Prept is on again next week but this time its a double wammy with Players 8)

This event had a massive attendance last year with the top car park rammed and lots more in the paddock. For anyone unfamilier with it it is a VAG car meet with only other German marques allowed.

Have a look at some of the cars at last years meet here http://prept.co.uk/gallery/thumbnails.php?album=38

A few other photos my son took at last months Prept in this link viewtopic.php?f=3&t=173551&start=30

Starts at 7pm til late with food and drink available in the Kentagon Bar. Entrance is by the main gate on the A20 and costs £2


----------



## tommyd_tt (May 16, 2009)

I will now 100% be coming  I'm gona tag along with you on the other half of my journey up there


----------



## TT51 (Feb 28, 2009)

Nice one will see how many others are going then maybe arrange a meet point and cruise in together 8)

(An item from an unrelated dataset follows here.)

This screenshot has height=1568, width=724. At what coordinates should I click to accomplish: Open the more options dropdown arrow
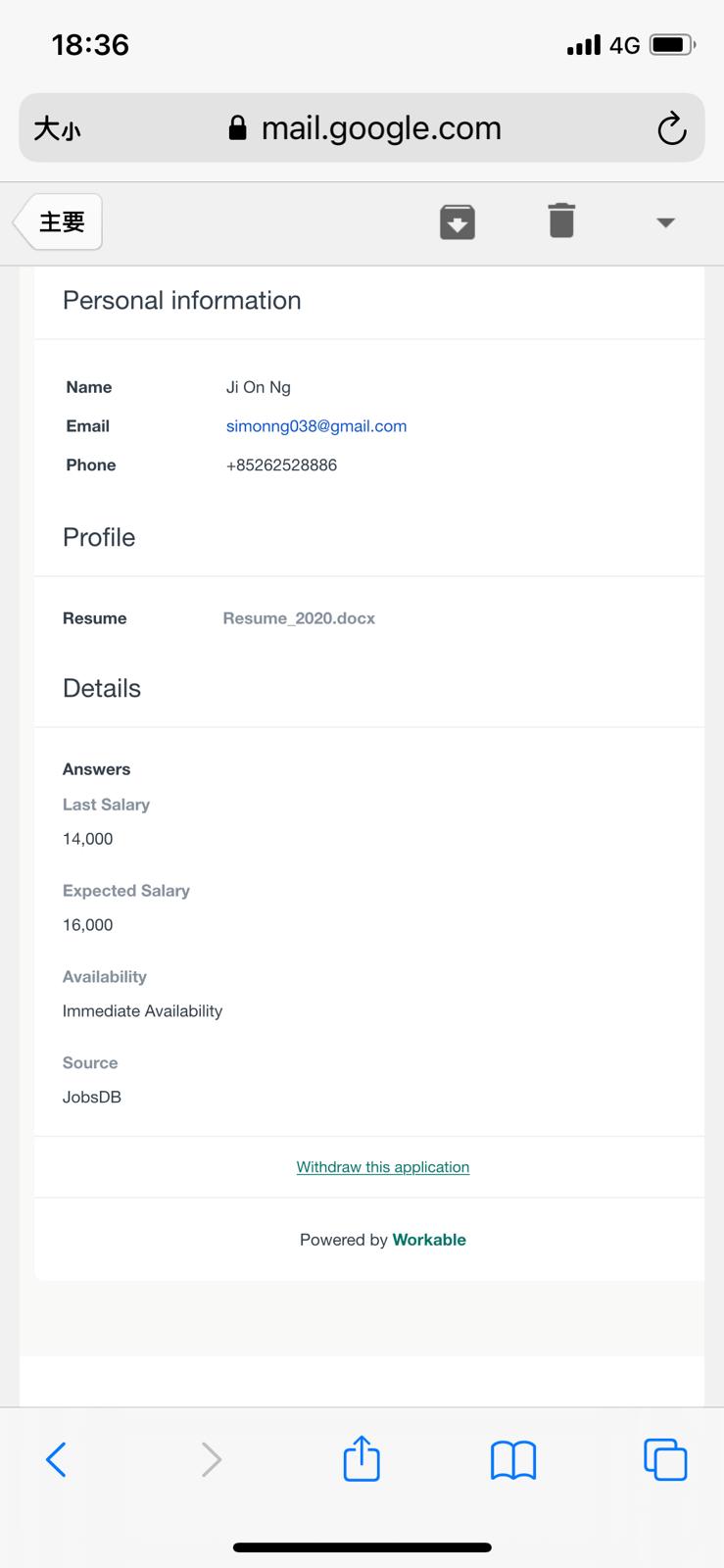pos(665,222)
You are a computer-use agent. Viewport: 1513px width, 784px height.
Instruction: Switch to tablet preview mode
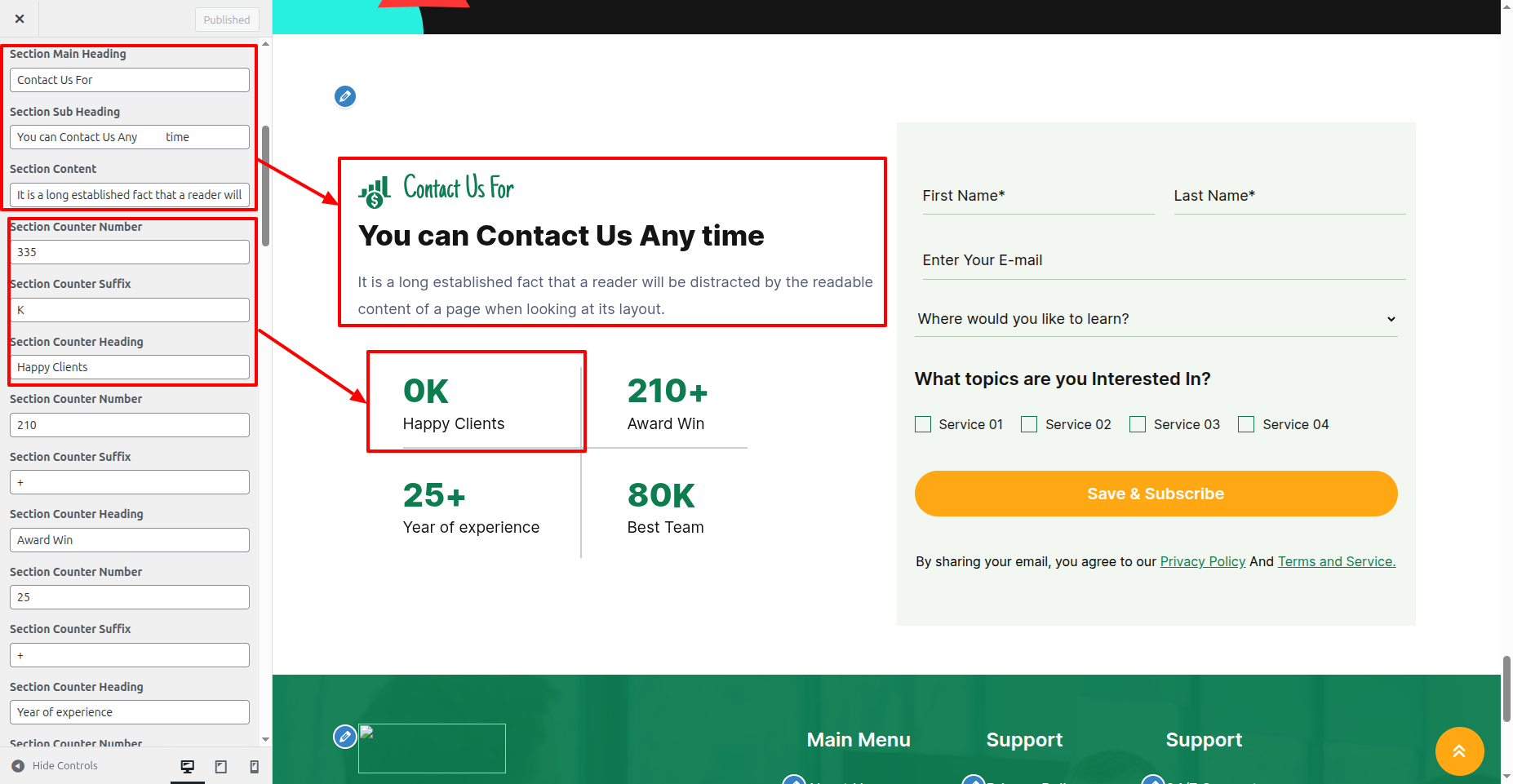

Best to get there nearer 7pm as it fills up fast and we will all end up parked in different places.


----------



## tommyd_tt (May 16, 2009)

Yeah hopefully we can get some others together and like you say cruise in together 8) il wait to speak to you about times until nearer so we can see how many numbers and incase we meet somewhere first


----------



## Tim G (Feb 16, 2005)

I can confirm this was packed last year! I also remember it raining a ridiculous amount at the start of the evening :lol:

Not sure whether I'll be making it or not yet, but I'll try!


----------



## jayTTapp (Dec 9, 2008)

Neil
Thanks for the PM

See yer there  
Jay


----------



## TT51 (Feb 28, 2009)

Nice one Jay 8)


----------



## S&amp;S (Mar 29, 2009)

Thinking I should go to this

Sent from my iPhone using Tapatalk


----------



## TT51 (Feb 28, 2009)

S&S said:


> Thinking I should go to this
> 
> Sent from my iPhone using Tapatalk


If you only go to one Prept meeting then this is *THE ONE* to go to 

Could meet up with you on the A2 if you do and also meeting Tommyd then roll in together 8)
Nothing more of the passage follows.